Today is Children’s Day. For India to have a future, our children deserve a present that is safer, healthier and more empowering. But we Indians seem to have a peculiar gift of transforming solemn and celebratory occasions into sham rituals devoid of any real substance. This Children’s Day let’s focus on fundamental rights of our children and their future instead of long speeches.
While travelling 12,000 kilometres across India on the Bharat Yatra against child sexual abuse and trafficking, i noticed two things: Indian children are bubbling and bursting with dreams and aspirations. But we are failing them politically, economically, socially and legally. India doesn’t have a future if we imperil the present of our children.
I have been fighting for children for almost 40 years now. There have been times when apathy, indifference and hostility have depressed me. But i have never lost hope in the power, faith and resolve of ordinary people to create a better future. We often fail as a society, but we also offer tantalising glimpses of our ability to nurture greatness against all odds.
Look at the inspiring story of BR Ambedkar. He had a bleak future as a Dalit child facing caste discrimination. And yet, he became one of the founders of modern India. It was access to education that transformed his life and the future of India.
What does this mean? Quite simply it means that we in India have the means and will to unlock our future. We just need to harness these tools in a more organised way and our institutions will create an India that our children deserve. We need to make such individual cases of inspiration into an institutional habit.
Let’s first be honest about where and how we have failed. Since Independence in 1947, we have ignored the future of children by investing very little on public health and education. We still spend less than 2% of GDP on public health and just about 3.8% of GDP on education.

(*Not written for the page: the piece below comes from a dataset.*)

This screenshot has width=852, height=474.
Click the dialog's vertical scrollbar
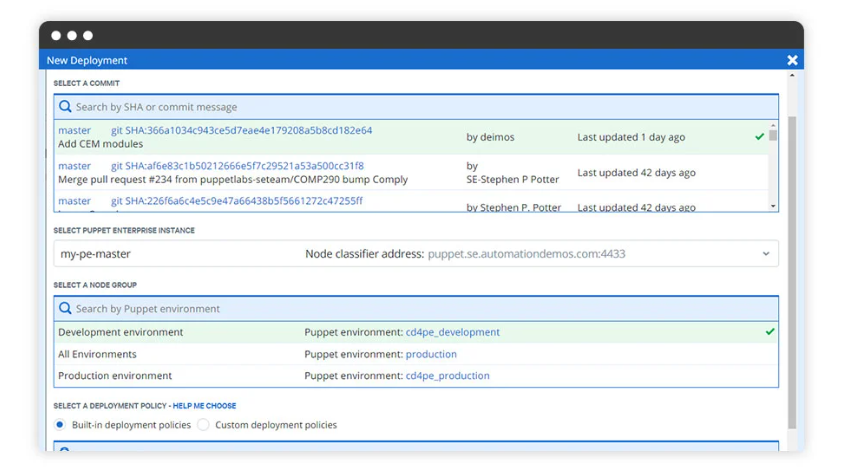click(792, 270)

This has resulted in poor human development indicators.
Children without access to quality education and basic amenities like immunisation, sanitation and healthcare will find it difficult to develop the skills needed for 21st century livelihoods. We need to substantially step up both quantitatively and qualitatively on these two fronts.
During the recent Bharat Yatra against child sexual abuse, children led the way and became agents of change. They created a mass movement against a horrific social evil that is a moral epidemic in India. In every village, town and city, it was children who came up with stirring words and innovative solutions. It was children who have inspired me to continue this struggle with their courage, clarity and conviction.

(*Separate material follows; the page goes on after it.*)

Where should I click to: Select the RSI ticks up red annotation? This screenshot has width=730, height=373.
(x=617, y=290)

One powerful symbol was Kinshu who was rescued by us from child slavery. He has joined me in all my marches and is now an engineer.
It was a stirring moment when Manisha, who had been sold multiple times as a sex slave, made a direct an emotional appeal to the President of India, Ram Nath Kovind, who hosted Bharat Yatra marchers at the Rashtrapati Bhavan. Her appeal was simple: children like her, from poor families, must not be traded as slaves.
In fact, Manisha marched alongside me throughout the Yatra and spoke out loudly against child sexual abuse. The sheer moral power and eloquence of Manisha’s words moved the President visibly. He called victims like her, who have been rehabilitated, the real builders of a new India.
My optimism is not just because of gestures like this. It is also because of individual stories that never make headlines. Fifteen-year-old Ajay from Mirzapur, Uttar Pradesh, was condemned to a life of poverty and illiteracy because his father, who is a driver, was too poor to give him an education. Today, he is a gifted and valued student at our Bal Ashram and loves playing cricket.
And i can never forget the courage of Ramesh from Sitamarhi in Bihar who escaped virtual slavery and is now a gifted singer at our Ashram. He is determined to become a psychologist and help children who have been abused.
Whenever i have marched, it is children who have led the way and forced the world to change. In 1998, we organised a Global March Against Child Labour. The world was stunned when children marched inside the ILO headquarters in Geneva and demanded their rights. It was children who spoke in powerful cadence when we marched in 2001, demanding that education be made a fundamental right. It is children who have inspired me to do more for them.
You could call them glimpses of a million mutinies. I would call them glimpses of a million opportunities for our children. Our children have the dreams, the talent and the faith to achieve. The most fitting way to celebrate Children’s Day is not to indulge in more rhetoric. But it lies in us collectively empowering our children.